If you’ve been reading my blog for any length of time, then you know that I believe what trips us up the most are the assumptions we never think to question. I had three examples of that this past week.
One was minor. I had evaluated a manuscript for a client and sent her feedback. When I didn’t hear back from her, my ego immediately assumed she must be unhappy with me. Fortunately, after a couple of days, I sent her an email to make sure she had gotten my feedback and to ask if she had any questions on it. Turned out she had and had sent me an email. Unfortunately, I hadn’t gotten it nor had she gotten any indication that it had bounced. She wasn't upset with me at all! She felt the feedback was quite useful and we could straighten it all out very quickly.
The experience reminded me not to assume someone was unhappy with me if I didn’t hear from them. (It also reminded me to start switching over to a more reliable email address and at the very least give all clients an alternative—just in case.)
The second experience was last weekend when I gave an all day writing workshop.
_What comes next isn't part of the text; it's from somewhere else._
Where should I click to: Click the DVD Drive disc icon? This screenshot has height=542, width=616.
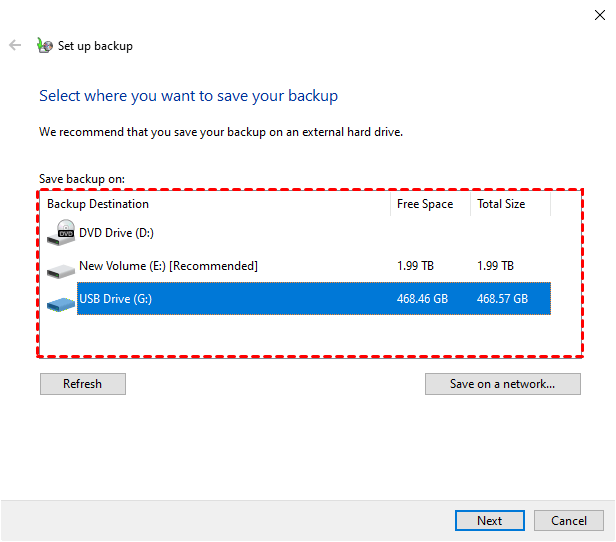pyautogui.click(x=62, y=233)
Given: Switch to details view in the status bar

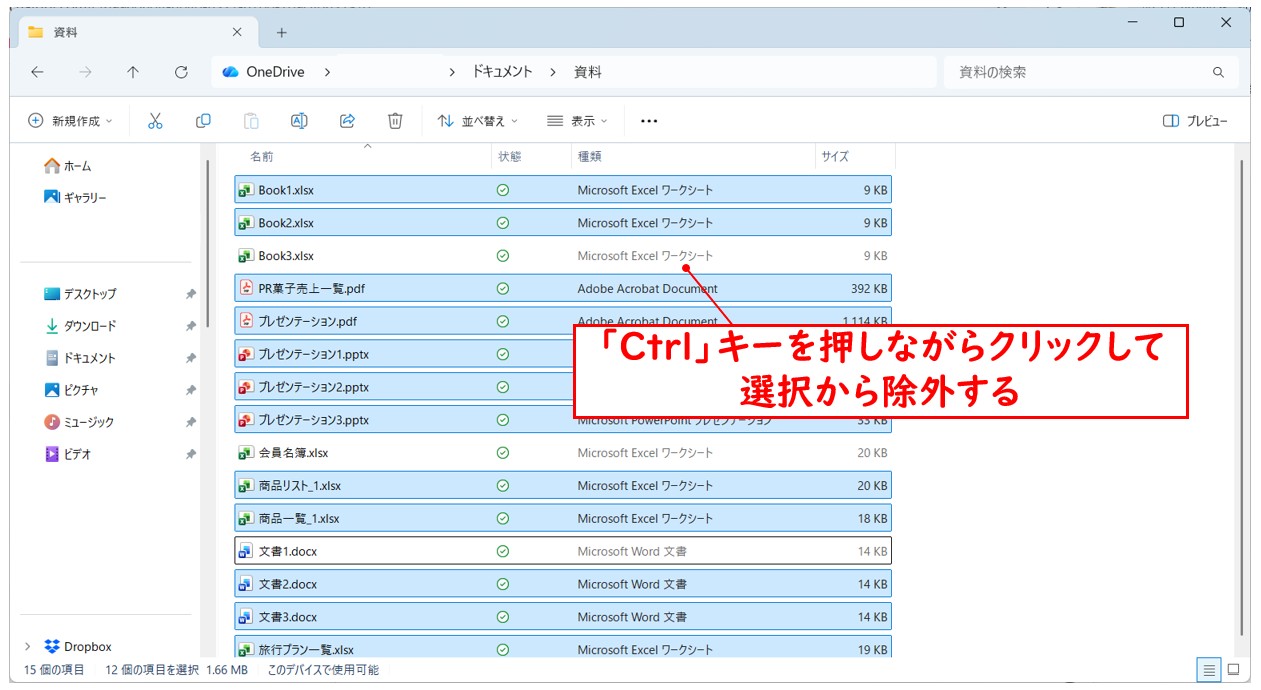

Now I love giving workshops! I love knowing that I make a difference and can make writing easier and more fun and help fellow writers discover what works best for each of them. So that was great. And I found myself thinking how the first time I gave a workshop I was afraid that people (I assumed that people) would listen and then go, “Duh! Why are you telling us what we already know? That assumption had been very wrong and last weekend reminded me how rarely we value or give sufficient credit to the things we can do because we often assume, well, if we can do it surely so can everyone else. We often assume that if we know something then surely so does everyone else.
The third reminder was when I met with a classmate from high school. Now, I don’t know about you but I’ve never gone to my high school reunions. I was so unhappy back then, so much was going on at home, and I was teased so badly at school that I couldn’t imagine wanting to relive any of it. The thing is that meeting with this classmate let me see how much value it would be to revisit that time in my life NOW, as an adult with all the wisdom and maturity I’ve achieved.
I’d always felt a connection with this particular classmate. I’d felt at the time that he also felt something of a disconnect with many of our classmates. I felt at the time he had courage. He had had the guts to be the only guy in chorus (and in my high school that did take courage). So I expected to enjoy seeing him again. And I did.
What it also did, however, was make me realize that I’d never really gotten to know most of my classmates back then. I also realized that my classmates may have seen me very differently than I thought they did. And I realized that we have all grown and changed and it might be interesting to see who they are now and risk letting them see who I am.
You see, as I talked with my classmate, I shared things with him he’d never known about me and he shared things with me I hadn’t known about him. I began to realize that I’d still had, inside, assumptions I was making about how classmates from my school would perceive me that weren’t true.
We are tripped up, limited, shaped by assumptions we often don’t even realize we have. Every time we stumble over one of them, bring it to the surface, and question/alter it we grow, we break through old barriers, and we gain more freedom in shaping our lives.
What assumptions haven’t you realized were there? Or if you did, haven’t really questioned? What power and freedom might it bring you if you did?